### DATA SHOWN

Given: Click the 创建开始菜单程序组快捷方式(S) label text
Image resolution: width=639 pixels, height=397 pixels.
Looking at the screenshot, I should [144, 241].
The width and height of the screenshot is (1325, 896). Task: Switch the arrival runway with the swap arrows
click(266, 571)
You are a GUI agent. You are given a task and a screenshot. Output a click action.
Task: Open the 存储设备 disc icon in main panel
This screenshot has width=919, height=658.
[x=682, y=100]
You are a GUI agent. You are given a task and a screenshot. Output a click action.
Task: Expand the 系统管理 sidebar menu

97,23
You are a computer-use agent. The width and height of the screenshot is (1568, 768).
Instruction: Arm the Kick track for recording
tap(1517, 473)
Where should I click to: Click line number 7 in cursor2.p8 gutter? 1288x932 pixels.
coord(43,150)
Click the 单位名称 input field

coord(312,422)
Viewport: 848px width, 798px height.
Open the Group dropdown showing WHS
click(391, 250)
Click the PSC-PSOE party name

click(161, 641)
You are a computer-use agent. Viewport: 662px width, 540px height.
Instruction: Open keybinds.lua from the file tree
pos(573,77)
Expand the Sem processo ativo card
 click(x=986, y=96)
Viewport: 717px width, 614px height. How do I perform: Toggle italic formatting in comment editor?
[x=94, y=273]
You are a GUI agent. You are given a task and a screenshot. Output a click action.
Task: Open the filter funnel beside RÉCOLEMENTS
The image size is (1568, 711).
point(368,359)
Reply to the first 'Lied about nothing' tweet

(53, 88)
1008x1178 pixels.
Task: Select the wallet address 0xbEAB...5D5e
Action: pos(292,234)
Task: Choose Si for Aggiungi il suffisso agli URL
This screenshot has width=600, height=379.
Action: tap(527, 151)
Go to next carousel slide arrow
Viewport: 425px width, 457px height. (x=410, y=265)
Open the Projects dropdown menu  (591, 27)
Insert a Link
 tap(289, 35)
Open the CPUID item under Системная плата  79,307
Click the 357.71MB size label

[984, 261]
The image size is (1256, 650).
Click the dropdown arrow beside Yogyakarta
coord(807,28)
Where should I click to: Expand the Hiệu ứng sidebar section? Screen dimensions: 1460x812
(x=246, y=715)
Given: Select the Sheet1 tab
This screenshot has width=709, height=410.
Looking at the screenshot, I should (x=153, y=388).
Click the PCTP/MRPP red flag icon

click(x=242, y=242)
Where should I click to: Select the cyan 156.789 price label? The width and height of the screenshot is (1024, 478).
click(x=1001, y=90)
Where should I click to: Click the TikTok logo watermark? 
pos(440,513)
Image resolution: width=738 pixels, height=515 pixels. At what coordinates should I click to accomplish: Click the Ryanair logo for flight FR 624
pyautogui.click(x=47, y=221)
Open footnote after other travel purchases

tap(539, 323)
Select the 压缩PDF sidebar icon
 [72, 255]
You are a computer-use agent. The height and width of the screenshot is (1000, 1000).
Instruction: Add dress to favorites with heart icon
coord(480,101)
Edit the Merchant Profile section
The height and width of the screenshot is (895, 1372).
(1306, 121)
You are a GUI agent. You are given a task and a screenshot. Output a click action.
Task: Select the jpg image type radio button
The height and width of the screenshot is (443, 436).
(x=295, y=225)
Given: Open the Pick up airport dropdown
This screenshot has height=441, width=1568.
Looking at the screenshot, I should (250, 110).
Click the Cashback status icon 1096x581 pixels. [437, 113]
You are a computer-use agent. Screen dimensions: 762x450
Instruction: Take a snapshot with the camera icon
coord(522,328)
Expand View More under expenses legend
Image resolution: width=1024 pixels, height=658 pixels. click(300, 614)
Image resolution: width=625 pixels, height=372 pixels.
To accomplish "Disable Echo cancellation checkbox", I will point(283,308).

######

# DESCRIPTION OF THE TASK:
Taking the entries above, write out exactly each line from the one holding "Where should I click to: Select" to the one holding "Image resolution: width=625", both included, and stop there.

# OUTPUT:
Where should I click to: Select the cyan 156.789 price label? The width and height of the screenshot is (1024, 478).
click(x=1001, y=90)
Where should I click to: Click the TikTok logo watermark? 
pos(440,513)
Image resolution: width=738 pixels, height=515 pixels. At what coordinates should I click to accomplish: Click the Ryanair logo for flight FR 624
pyautogui.click(x=47, y=221)
Open footnote after other travel purchases

tap(539, 323)
Select the 压缩PDF sidebar icon
 [72, 255]
You are a computer-use agent. The height and width of the screenshot is (1000, 1000).
Instruction: Add dress to favorites with heart icon
coord(480,101)
Edit the Merchant Profile section
The height and width of the screenshot is (895, 1372).
(1306, 121)
You are a GUI agent. You are given a task and a screenshot. Output a click action.
Task: Select the jpg image type radio button
The height and width of the screenshot is (443, 436).
(x=295, y=225)
Given: Open the Pick up airport dropdown
This screenshot has height=441, width=1568.
Looking at the screenshot, I should (250, 110).
Click the Cashback status icon 1096x581 pixels. [437, 113]
You are a computer-use agent. Screen dimensions: 762x450
Instruction: Take a snapshot with the camera icon
coord(522,328)
Expand View More under expenses legend
Image resolution: width=1024 pixels, height=658 pixels. click(300, 614)
Image resolution: width=625 pixels, height=372 pixels.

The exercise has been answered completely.